● **TEXT PASSAGE**
───

“There’s almost a little bit of hope because you think you might have hit rock bottom,” says Adam Drury on the excellent From The Rookery End, a Watford podcast that rarely runs short of material. Watford have just lost 1-0 at Millwall. “It can’t possibly be worse than last Saturday.”
Those eight words roughly encapsulate all of English football matchday culture: it can’t possibly be worse than last Saturday. Hope is too often sold as the inevitable prelude to failure and, although that’s often accurate, it’s not why we do it. Instead, hope is the response to failure. It’s not the desperate belief that our football clubs will always be good, but that they won’t always be quite this bad.
A week after that defeat at the New Den, Watford sacked manager Valerien Ismael. Cue the great Watford cliche, their USP in English football, viral tweets about how many managers have called Vicarage Road their temporary home.
So as not to disappoint, you understand: 19 full-time managers in the 11 years of Pozzo family ownership, 13 in five years (they’re speeding up) and only one of the last 18 reaching 50 matches in charge. Ismael fell agonisingly short of that with 41.
Before the inevitable scorn, we must point out that all this – the hiring and firing culture, the rampant short-termism, the use of the club network for transfer activity – did work for a long while, even when many were crying foul about its nonsense.
It did go against the grain, did rail against assumed logic and financial sense and clearly was expensive to sack a manager every nine months, but Watford coped.
Then, sacking a manager was not proof of a failed strategy, but was the strategy itself.
In 2014-15, Watford got promoted because they changed manager mid-season. In 2020-21, they proved that it wasn’t a fluke by repeating the trick. They changed managers immediately after promotion and finished 13th.
They enjoyed the longest run of top-flight seasons since the 1980s and had seven managers in five years. Not every supporter liked it and fewer thought it was ultimately sustainable but, for a while, life was good.
That mood has shifted, gradually and then hurtling towards outright resentment. It started with their pathetic 2021-22 Premier League season, in which the club’s decision-makers seemed to prove only an incapability to learn from mistakes.
During the previous relegation, Watford had sacked a manager in September, had another in charge for only three months and finished 19th with the third, an experienced Englishman. This time: sacked a manager in October, had another in charge for only three months and finished 19th with the third, an even more experienced Englishman.
After Roy Hodgson left, Watford appointed something, and someone, different. Rob Edwards was the first British manager aged under 40 of the Pozzo era. I was at his first league match in charge, a home win over Sheffield United. After full-time, Edwards did a lap of the pitch to urge supporters to go with him on the journey. More of a short walk, actually; Edwards was sacked after nine more league games.
Edwards could have succeeded anywhere, but Luton Town hurt Watford supporters most. In the same season that Edwards started managing their club, he ended it with Luton above Watford for the first time since 1997 and, most frustratingly, promoted to the Premier League.
Watford fans never hid from their truth, but Edwards’ promotion caused a spike of angry concern. This was proof that the environment in which a manager operates is as important – if not more – as the identity of the manager himself. Occasionally, a coach may enjoy circumstances that postpone reality: right players, right style, right motivational ability, right twists of fate at the right time. But the environment will almost always win in the end.
Watford are not alone in that club, either in their own league or those directly above and below. They are merely an extreme case. But the same principle applies and it is making life harder.

───

● **INFORMATION GIVEN**
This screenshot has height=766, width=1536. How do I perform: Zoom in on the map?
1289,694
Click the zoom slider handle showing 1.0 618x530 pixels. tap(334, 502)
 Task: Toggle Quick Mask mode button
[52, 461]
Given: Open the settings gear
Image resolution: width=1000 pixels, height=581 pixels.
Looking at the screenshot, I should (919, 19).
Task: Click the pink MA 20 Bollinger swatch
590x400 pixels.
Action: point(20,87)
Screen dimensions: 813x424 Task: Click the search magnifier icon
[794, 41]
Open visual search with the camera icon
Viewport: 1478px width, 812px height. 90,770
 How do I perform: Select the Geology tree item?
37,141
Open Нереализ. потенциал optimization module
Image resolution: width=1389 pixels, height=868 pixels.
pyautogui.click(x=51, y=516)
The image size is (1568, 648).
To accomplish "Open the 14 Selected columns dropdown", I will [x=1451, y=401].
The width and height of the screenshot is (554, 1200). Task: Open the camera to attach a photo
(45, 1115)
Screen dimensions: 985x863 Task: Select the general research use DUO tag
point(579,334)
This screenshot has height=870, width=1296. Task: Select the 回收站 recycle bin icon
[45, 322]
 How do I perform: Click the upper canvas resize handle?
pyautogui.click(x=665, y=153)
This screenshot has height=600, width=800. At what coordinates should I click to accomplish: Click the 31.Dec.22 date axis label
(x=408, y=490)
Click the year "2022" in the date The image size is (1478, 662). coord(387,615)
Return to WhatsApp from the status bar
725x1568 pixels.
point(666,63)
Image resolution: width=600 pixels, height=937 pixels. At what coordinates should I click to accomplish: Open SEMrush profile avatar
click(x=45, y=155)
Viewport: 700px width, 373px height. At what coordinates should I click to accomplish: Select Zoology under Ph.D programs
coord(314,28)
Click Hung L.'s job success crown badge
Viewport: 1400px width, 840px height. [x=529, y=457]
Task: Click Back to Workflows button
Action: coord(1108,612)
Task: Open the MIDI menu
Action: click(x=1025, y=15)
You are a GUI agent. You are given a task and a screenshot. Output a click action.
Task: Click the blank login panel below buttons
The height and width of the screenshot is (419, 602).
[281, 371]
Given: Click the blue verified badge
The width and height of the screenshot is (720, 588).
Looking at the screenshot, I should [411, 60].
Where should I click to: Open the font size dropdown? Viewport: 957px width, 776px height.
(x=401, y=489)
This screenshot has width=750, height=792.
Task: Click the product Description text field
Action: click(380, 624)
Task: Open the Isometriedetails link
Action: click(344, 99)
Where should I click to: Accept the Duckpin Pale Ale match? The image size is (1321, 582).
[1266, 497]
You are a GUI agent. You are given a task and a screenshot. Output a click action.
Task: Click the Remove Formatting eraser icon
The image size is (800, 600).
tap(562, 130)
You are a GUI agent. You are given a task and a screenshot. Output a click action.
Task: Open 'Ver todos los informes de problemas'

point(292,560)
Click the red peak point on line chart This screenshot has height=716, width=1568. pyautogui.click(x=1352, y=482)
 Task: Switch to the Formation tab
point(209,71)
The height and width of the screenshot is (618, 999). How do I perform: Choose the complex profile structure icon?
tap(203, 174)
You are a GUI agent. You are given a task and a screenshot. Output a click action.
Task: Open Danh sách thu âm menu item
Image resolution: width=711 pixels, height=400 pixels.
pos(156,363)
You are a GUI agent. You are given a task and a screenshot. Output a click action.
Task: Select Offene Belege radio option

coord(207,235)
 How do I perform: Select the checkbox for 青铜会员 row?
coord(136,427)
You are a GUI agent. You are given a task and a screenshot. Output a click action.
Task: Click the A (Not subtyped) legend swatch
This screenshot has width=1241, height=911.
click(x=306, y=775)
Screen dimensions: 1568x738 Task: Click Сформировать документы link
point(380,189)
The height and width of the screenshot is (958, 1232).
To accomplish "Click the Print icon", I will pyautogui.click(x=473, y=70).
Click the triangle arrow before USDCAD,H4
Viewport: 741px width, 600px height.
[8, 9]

───

● **HOW TO COMPLETE THIS TASK**
According to the passage on Watford's managers, who was the first British manager under 40 to be appointed during the Pozzo era?

● **TASK RESULT**
Rob Edwards